My Mandarin developed an uneven topography, ad-hoc glossaries from which I could express a crude ethical position. I learned to say things like, “Single-use cutlery is a cheaper option for street vendors, but excessive usage will damage our global future.” Or, “I believe that people who illegally download music are essentially thieves.

Then there are the words I only learned when my grandmother used them: sunlight, press, password, knee, appetite, pain, gushing, river carp. I can’t remember the exact situations each word refers to or when they came up. That they are listed in my notebook means they have acquired a second skin. Even now, I’m surprised at going so long without noticing the clear and buoyant kinship between these objects and feelings.

The popular pedagogy for learning Mandarin is similar to most language classes—endless repetition, as if only by brute force can a new word be branded into the eye and the ear. I spent enough days copying out characters over and over for this to become a ritual indistinguishable from knowing. Across the page, I’ve written: 阳光 阳光 阳光 阳光. Or: sunlight, sunlight, sunlight, sunlight.

 

If we believe Nietzsche2, when we speak of the truth we are merely repeating worn-out figures of speech that are themselves just remote distillations of an impossible original. He is suspicious of the illusory nature of language—the concept contained within the word “tree” does not correspond to the reality of a tree. Everything that is spoken and can be spoken is merely a figurative term we use to nominate the unnamable, an inventory of “metaphors, metonymies, and anthropomorphisms” that we have mistaken for the real and fixed. All we have is language and we cannot get beyond it.

The problem with the machine as a metaphor is that it is claustrophobic; all that passes through and out of it is accounted for by a precise and unrelenting algebra. The machine always gives out the same thing, again and again. This means that if I begin in one position, I will always be out of time with something else.

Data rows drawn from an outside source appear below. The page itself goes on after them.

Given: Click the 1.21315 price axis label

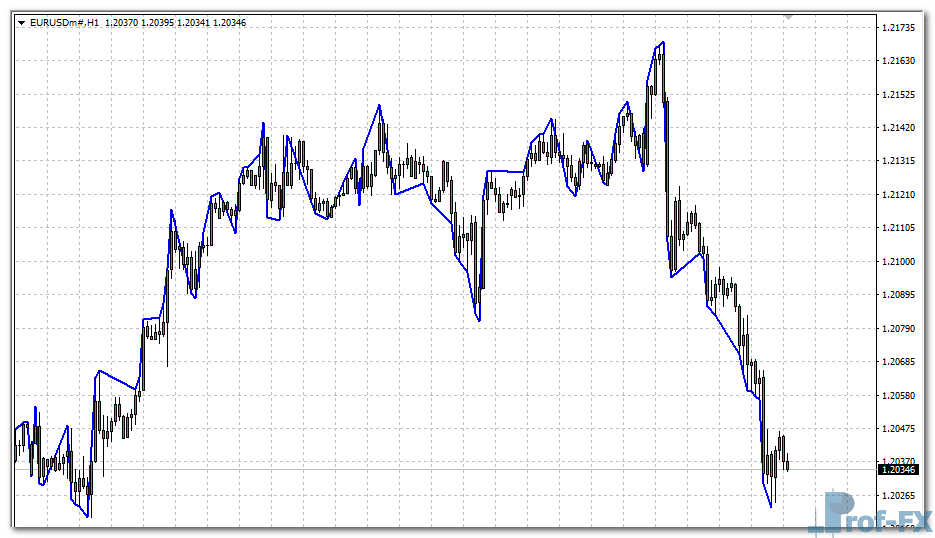Looking at the screenshot, I should [901, 161].
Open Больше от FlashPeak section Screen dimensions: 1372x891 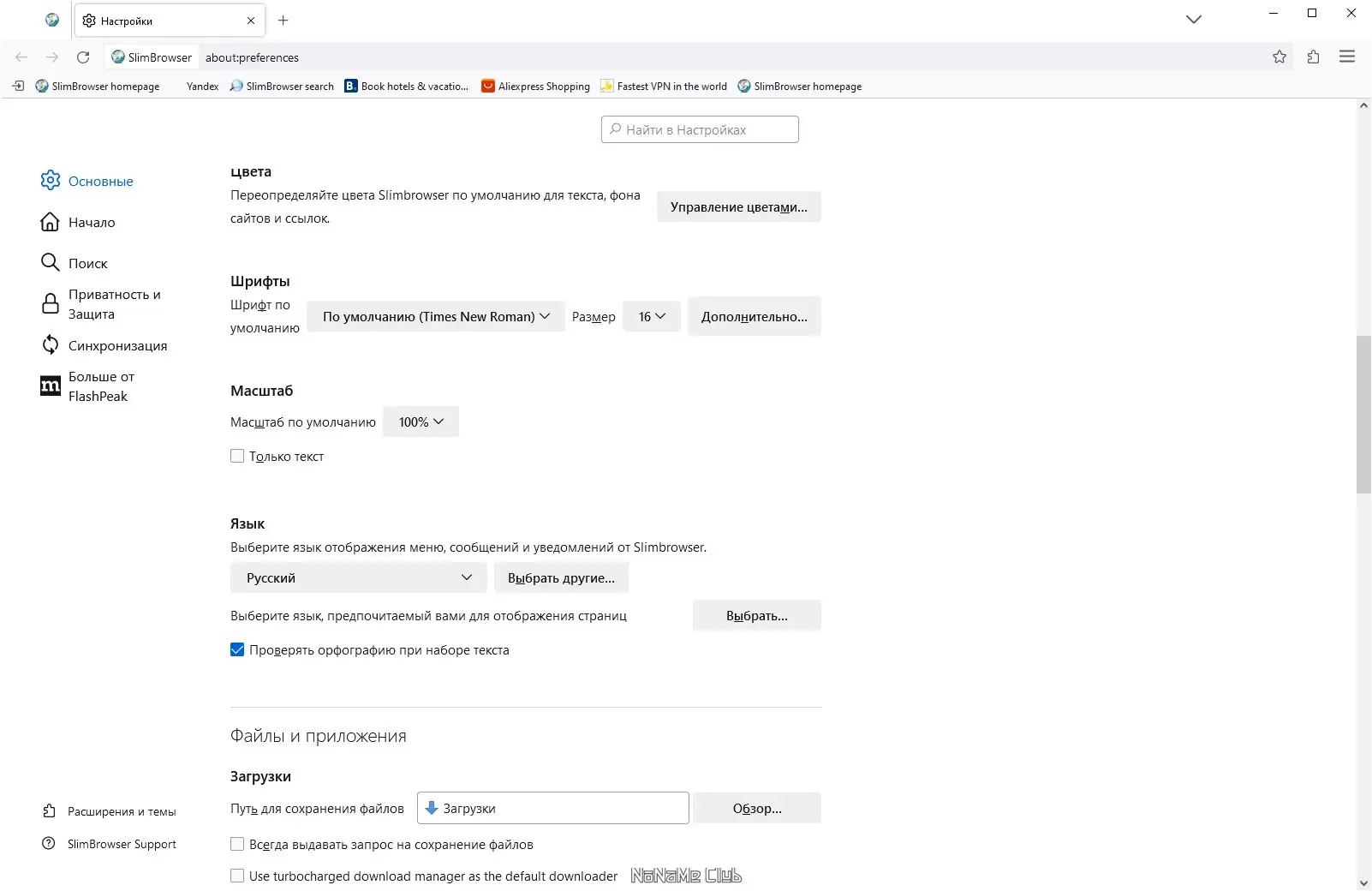coord(100,386)
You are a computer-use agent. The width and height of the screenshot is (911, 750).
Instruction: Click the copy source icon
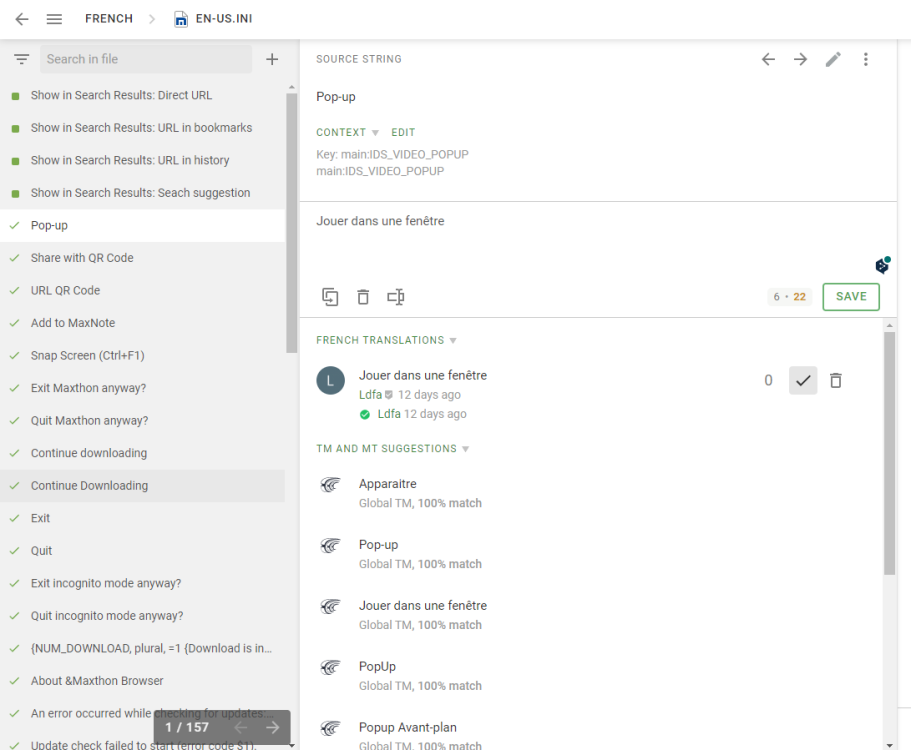(330, 297)
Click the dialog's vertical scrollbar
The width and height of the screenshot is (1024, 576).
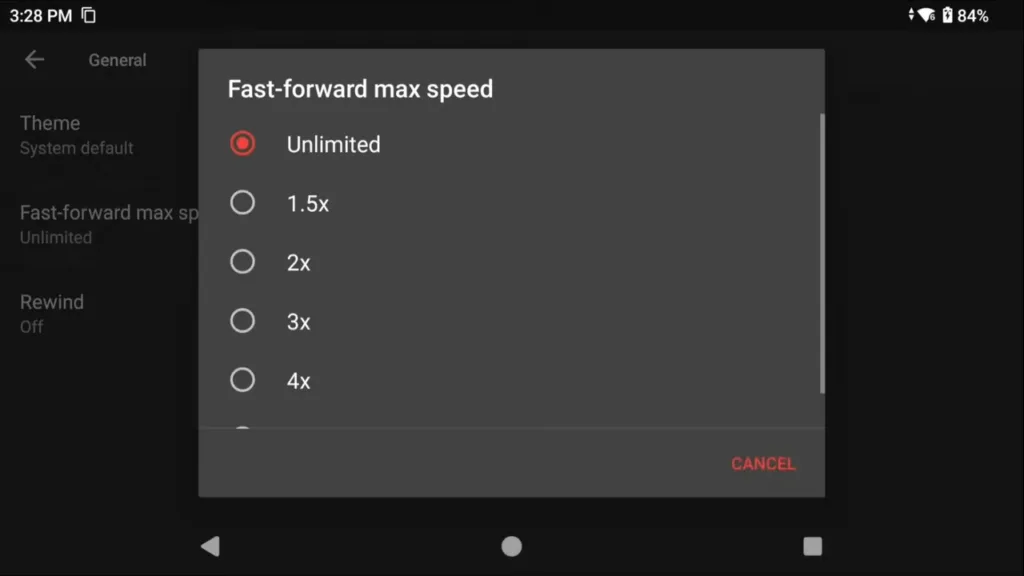pos(822,252)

I often catch myself tempted to fix things into code, an insistent force that resides in me, to firm glottal noise into interpretable meaning. But more, I want to linger on the ecstatic surface where my senses betray me, to vanish into the skew of mishearing, misreading, doubled vision, the half-step.

Rosa Menkman, the inaugural glitch theorist, proposes an art form of corrupted images and aesthetic disturbance. In the Glitch Studies Manifesto3, she writes, “The glitch is a wonderful experience of an interruption that shifts an object away from its ordinary form and discourse… But once I named it, the momentum—the glitch—is no more…” For Menkman, the glitch cannot be described or it ceases to be what it claims; it is a lack, a break in the pattern of meaning that forces its own opening.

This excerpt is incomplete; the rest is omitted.